A colony of winter refugees at the Atlantic Basin in 1873. New York Public Library Digital Collections
A colony of winter refugees at the Atlantic Basin in 1873. New York Public Library Digital Collections

The piers were their Main Street, where the canalers would stroll and catch up on the latest news and gossip with their neighbors. The barge decks served as yards for the children and dogs, and for hanging the clothes out to dry on wash day.

The winter refugees made the most of their unique living conditions, and in fact may have had more of a social life than those living ashore in traditional homes.

The adults enjoyed nightly dances, card parties, live theater, and poetry readings, oftentimes dedicating an empty canal boat for use as a community center for social activities. During the day, the women could go shopping at the department stores and have purchases delivered to their cabin door. The butcher, iceman, and baker called for morning orders, and the children attended public schools.

The Trinity Church Corporation even provided a reading room and library for the winter refugees at Coenties Slip.

Winter Refugees, New York Times, 1905
Winter refugees lived almost normal lives on their canal boats. New York Times, 1905

One big drawback: There was no running water, so the men would have to haul five or six pails of water a day from distant faucets for cooking and washing. (The barge residents only took baths in the summer, when they could bathe in the rivers.) They also had to rely on oil lamps for light and large coal stoves for heat.

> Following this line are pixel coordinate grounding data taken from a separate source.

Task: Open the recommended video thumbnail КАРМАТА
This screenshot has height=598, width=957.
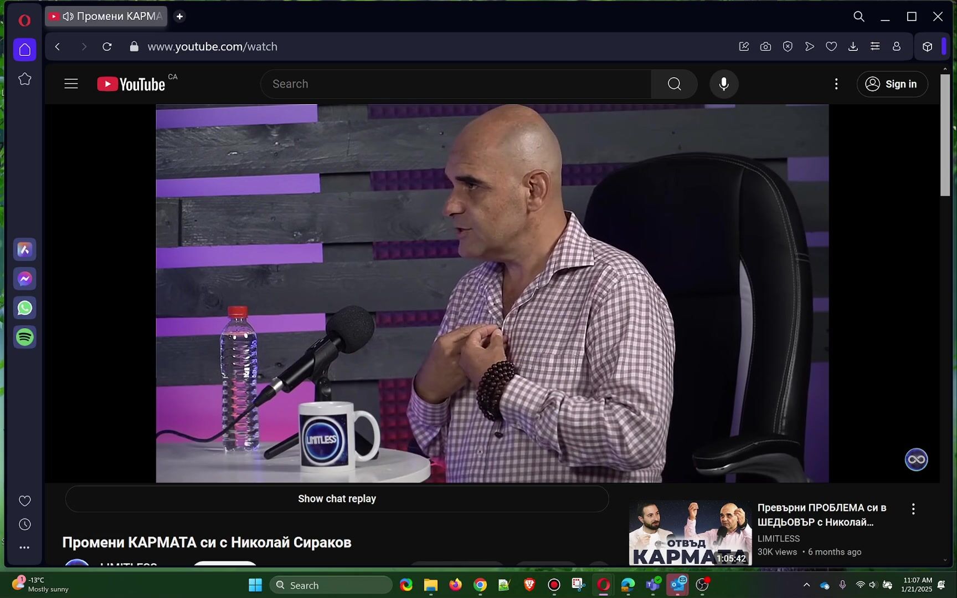Action: click(x=690, y=532)
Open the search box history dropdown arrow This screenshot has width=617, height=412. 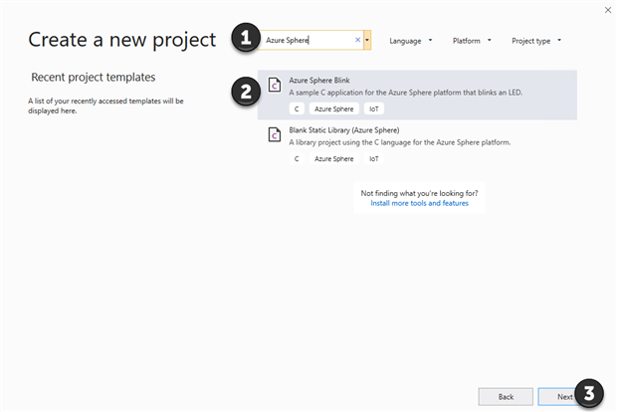tap(368, 41)
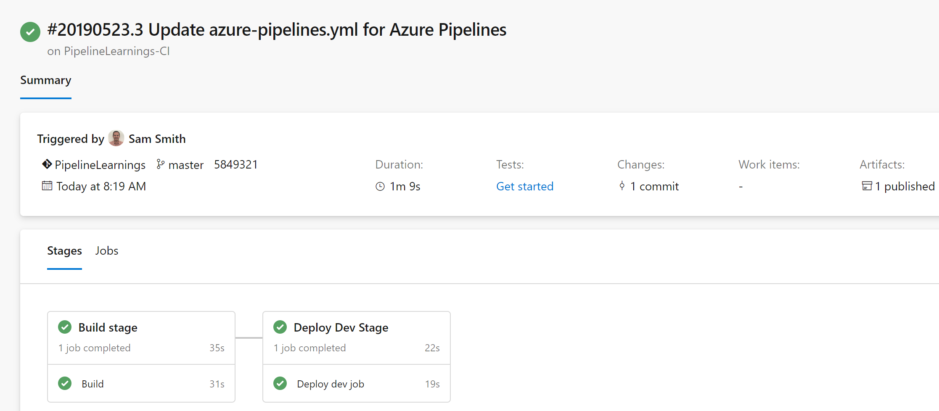
Task: Click the PipelineLearnings repository icon
Action: point(47,164)
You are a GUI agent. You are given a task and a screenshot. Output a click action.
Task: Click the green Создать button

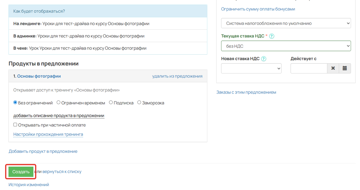pos(20,171)
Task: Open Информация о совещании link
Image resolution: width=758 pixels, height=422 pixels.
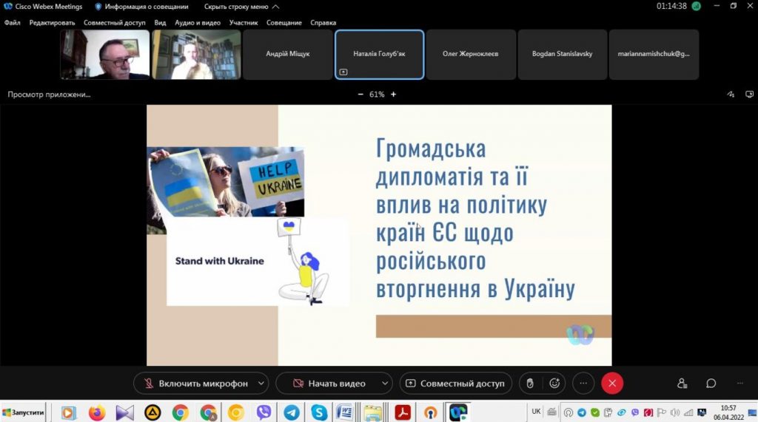Action: pos(141,7)
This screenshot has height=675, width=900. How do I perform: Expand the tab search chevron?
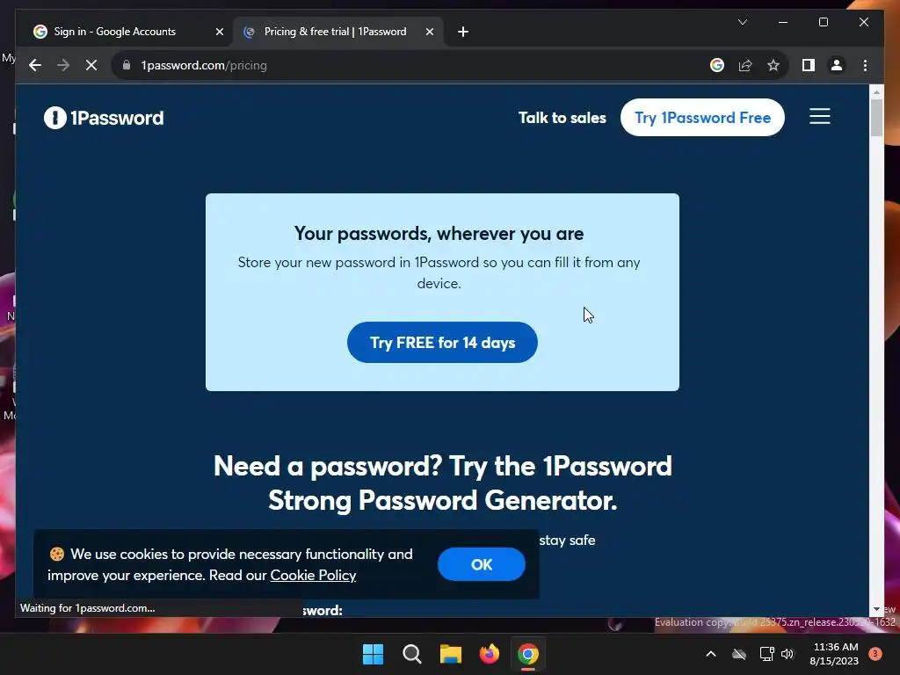742,22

In addition to those who lived on coal barges, there were two other distinct groups of winter refugees who sought shelter in the New York Harbor. Those who hauled grain along the Erie Canal were called Westerners. Those who hauled agricultural products from New England and Canada were Northerners.

Mrs. George Leonard hangs the wash in a barge colony at Gowanus Bay, Brooklyn, 1939.
Mrs. George Leonard and her daughter Dorothy hang the wash on their barge in a small colony at Gowanus Bay, Brooklyn, 1939. The large Leonard family could not afford to live on shore, so the parents and four children all shared the tiny two-room cabin.

The Westerners had a raised cabin in the bow of the boat to keep their horses, which were used when the boats were “walked” from Albany to Buffalo (note the horse in the illustration above). In the winter, they would loan their horses to New York State farmers. The Northern men wintered their horses at their headquarter stables in Troy, New York.

The Last of the Winter Refugees

By the 1940s, there were only a few dozen or so winter refugees who hunkered down in the New York Harbor when the New York State Barge Canal shut down for the season. The men were now leaving their wives and children at home during the winter months, returning home themselves on weekends and holidays.

For those families who stayed together in the winter, poverty was often the reason for living in the small floating communities (they could not afford to rent a home on shore). But these families tended to keep to themselves–gone were the glory days of community centers and gatherings and children romping on boat decks with their pet dogs.

Barge colony, foot of Columbus Street, Brooklyn, in 1940.
Barge colony, foot of Columbus Street, Brooklyn, in 1940.